Law enforcement and central banks have never been shy about noting increases in the capabilities and quality of modern printers and scanners to more easily and cheaply forge cash, but Australia’s central bank reckons fake currency distribution has now entered the online realm.
The observation is contained in a short history of the art of financial forgery published in this month’s official RBA Bulletin which says what was once a skilled criminal craft is becoming more accessible, prompting banks to accelerate countermeasures against counterfeiting.
The release of the observations comes as the RBA pushes through a refresh of Australian banknotes that feature a raft of new physical security measure that have been embedded to defeat cloning efforts, with new $50, $20 and $10 notes now being circulated.
“The advance of modern technology is making counterfeit manufacturing more accessible, however, and law enforcement agencies such as Europol have noted a reduction in counterfeiters' need for ‘years of skilled apprenticeship and access to expensive professional printing equipment’ as they have moved from traditional to digital production methods (Europol 2014),” the RBA said in its paper.
“This has shortened the timeframe over which currency issuers must respond.”
It’s no secret central banks have been quietly preparing for quicker production runs of funny money; but it’s understood what’s raised eyebrows at banks and cash-heavy businesses is a shift to online ordering in the distribution models used by forgers to spread their fakes.
The stealthy distribution of counterfeit cash is crucial to making a buck out of fakes because once their source is traced back, it’s only a matter of time before operations are shut down.
Anonymity is also prized because of its insurance value against those busted with forgeries spilling the beans of their sources.
“The rise of the internet and the darknet has also allowed for new counterfeit distribution strategies, with counterfeit manufacturers sometimes selling their wares online,” the RBA observed.
“This allows the manufacturer to remain separate from distribution activities. It also means that multiple active distributors of the same counterfeit type may have no apparent link.”

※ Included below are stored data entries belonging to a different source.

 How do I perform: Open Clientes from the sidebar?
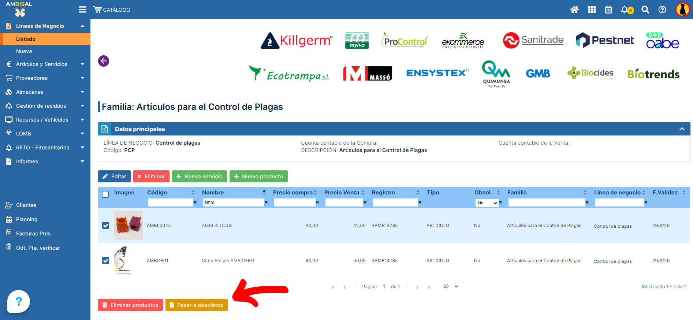pyautogui.click(x=26, y=205)
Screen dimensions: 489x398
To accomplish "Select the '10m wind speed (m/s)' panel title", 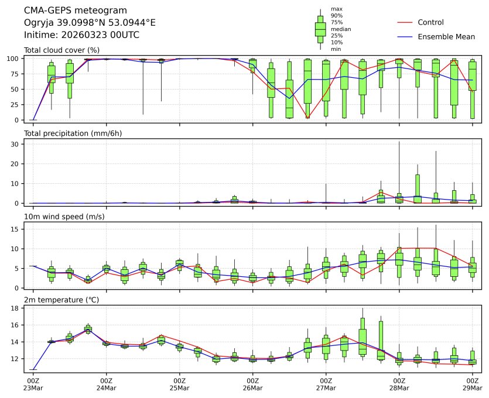I will tap(61, 217).
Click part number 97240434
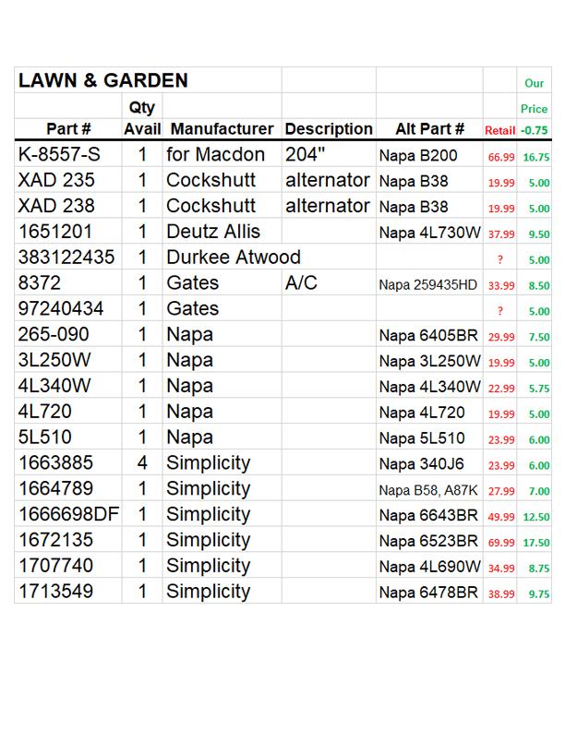 61,309
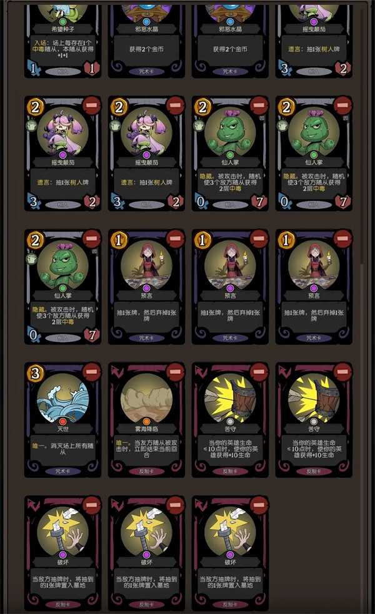This screenshot has width=375, height=614.
Task: Open the 灭世 wave artwork
Action: point(63,398)
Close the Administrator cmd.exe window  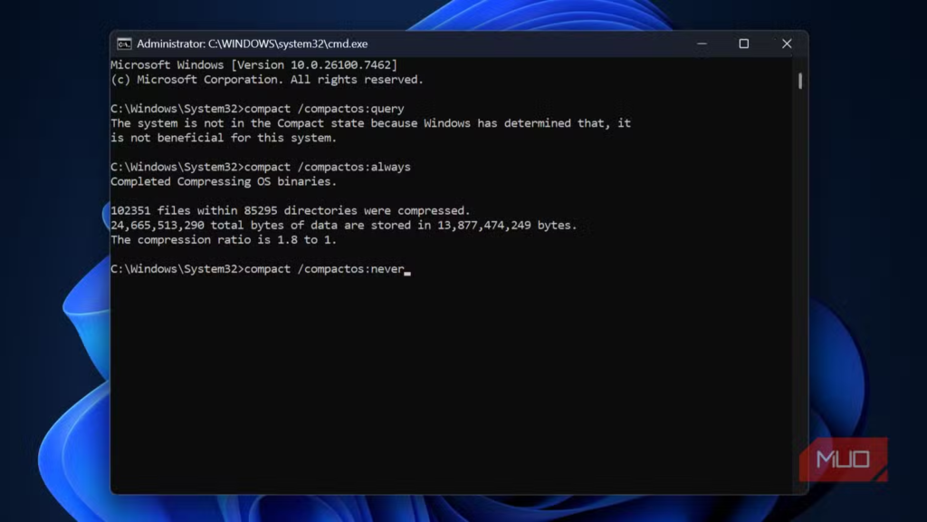(x=786, y=44)
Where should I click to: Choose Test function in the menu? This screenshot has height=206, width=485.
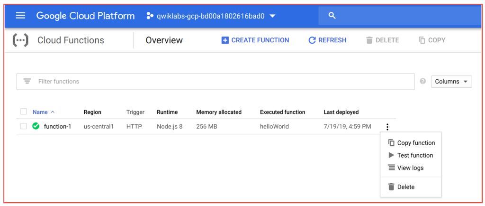point(414,155)
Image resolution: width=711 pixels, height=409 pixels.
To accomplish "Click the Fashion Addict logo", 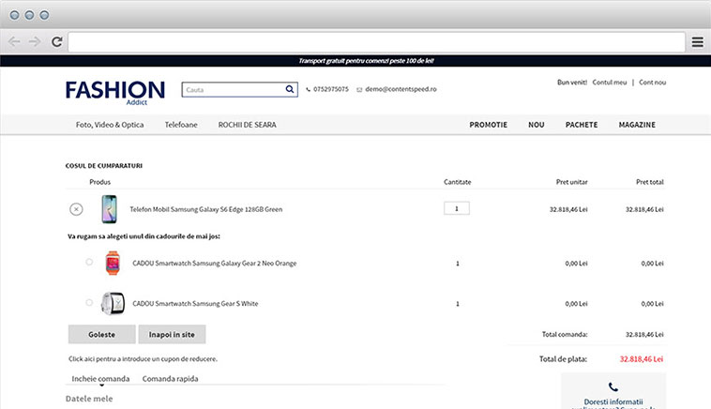I will [115, 91].
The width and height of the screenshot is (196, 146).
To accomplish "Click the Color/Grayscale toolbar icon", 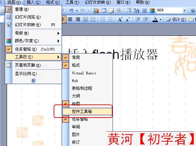I will coord(152,11).
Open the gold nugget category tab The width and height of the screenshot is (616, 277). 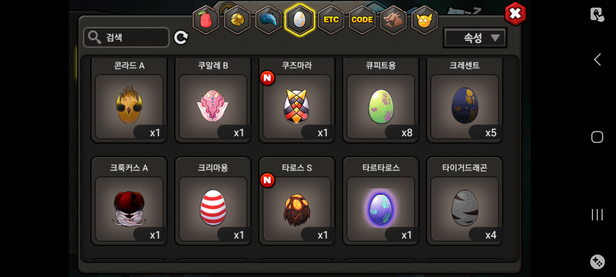click(x=237, y=20)
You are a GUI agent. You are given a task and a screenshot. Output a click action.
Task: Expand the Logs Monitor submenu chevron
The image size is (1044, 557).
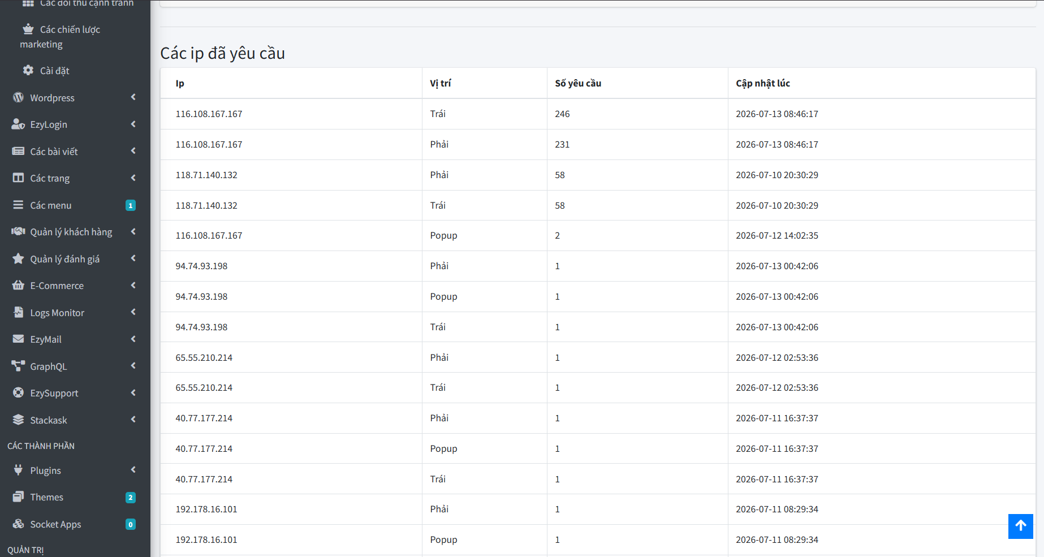point(133,312)
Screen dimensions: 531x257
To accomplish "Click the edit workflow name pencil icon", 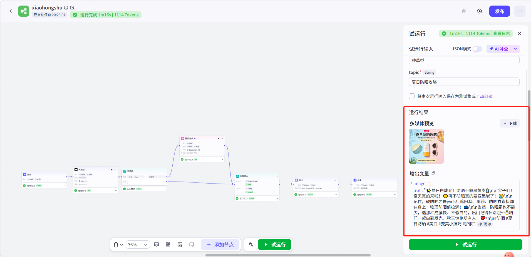I will (x=72, y=8).
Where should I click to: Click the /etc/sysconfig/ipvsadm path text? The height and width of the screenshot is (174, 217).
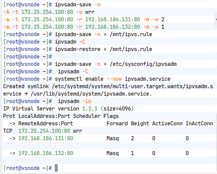pos(143,64)
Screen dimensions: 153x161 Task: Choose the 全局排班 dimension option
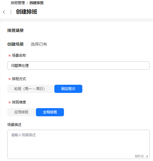pyautogui.click(x=50, y=112)
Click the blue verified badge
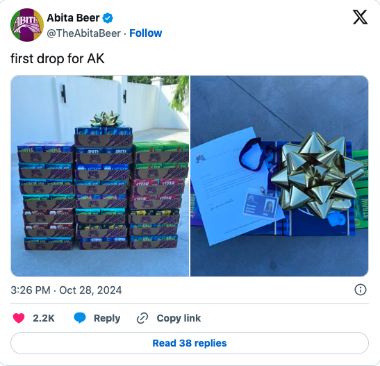The height and width of the screenshot is (366, 380). click(108, 18)
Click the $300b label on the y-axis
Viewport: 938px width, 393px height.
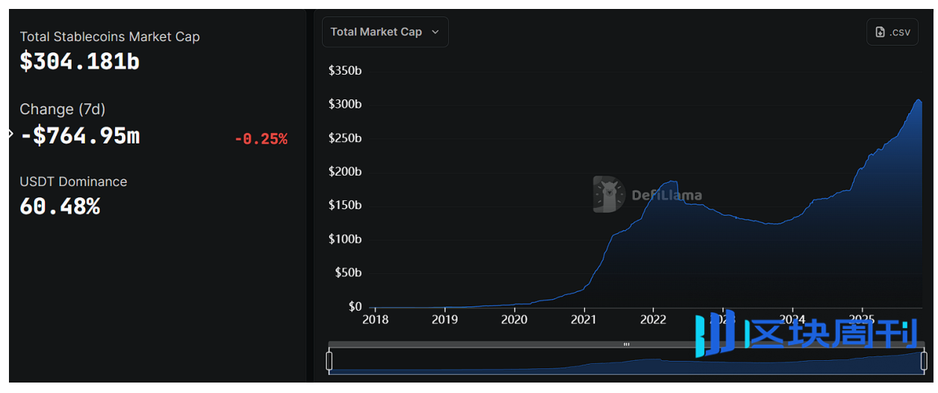345,104
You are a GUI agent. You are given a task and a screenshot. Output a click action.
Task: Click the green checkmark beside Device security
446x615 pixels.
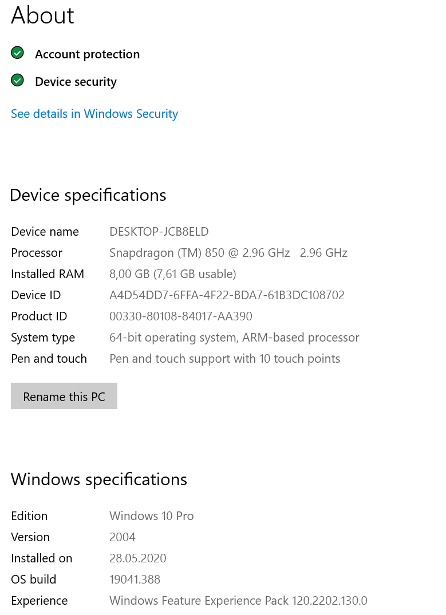point(17,81)
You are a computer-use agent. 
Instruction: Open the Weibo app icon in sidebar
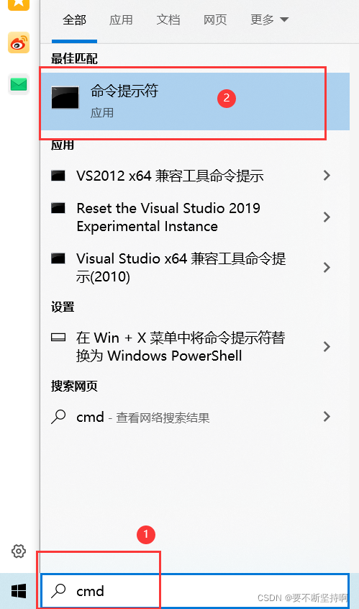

One case in China from 2016 that the RBA cites involved the online wholesaling of “partially manufactured counterfeit yuan” to the value of around $1 million.
“Those purchasing the counterfeits would finish the manufacturing process and then attempt to pass the counterfeits, although often unsuccessfully, with police making a number of arrests and seizing…over 600kg of paper for future counterfeit production in this particular case (capable of making an estimated CNY100 million).”
Security feature lifecycle shortens
While the RBA has a very legitimate interest in ensuring the authenticity of Australian banknotes in circulation, the quickening race to defeat illegal copying is not all bad news given the central bank’s investment in being a global leader in banknote design and production.
While the use of cash might be falling, hardening notes in circulation to keep the forgers at bay is clearly an increasing priority that requires more investment in technology, research and development.
“Acceleration in the rate of technological development, however, seems to have shortened the timeframe over which each new security feature remains counterfeit-resistant and, in response, currency issuers are having to upgrade their banknotes and coins more frequently to ensure that counterfeiting remains low,” the RBA said.
ATM’s to the rescue?
One of the more ironic developments in ensuring banknote integrity has been the deployment of so-called smart ATMs that have note scanners to check the authenticity of banknotes when they are deposited and funds credited to accounts.
Despite their capabilities, the machines earned an ignominious accolade when they became the centre of a $700 million AUSTRAC action against the Commonwealth Bank of Australia when suspicious transaction monitoring software that was supposed to ping authorities failed to fire.
However with cash use falling, banks are increasingly looking to cut down their ATM fleets, with the RBA already tacitly supporting the creation of an ATM utility for all institutions in Australia to plug into rather than using their own fleet.
The counterfeit scanning capability as well as suspicious transaction alerts are two factors that will necessarily come into play in the event a utility is created, though it is not yet clear to what degree a fleet renewal will be necessary.
In March 2019 iTnews revealed the National Australia Bank had purged nearly 2000 ATMs off its books after it unplugged its infrastructure from the once heavily promoted rediATM network that it left in the hands of CUSCAL.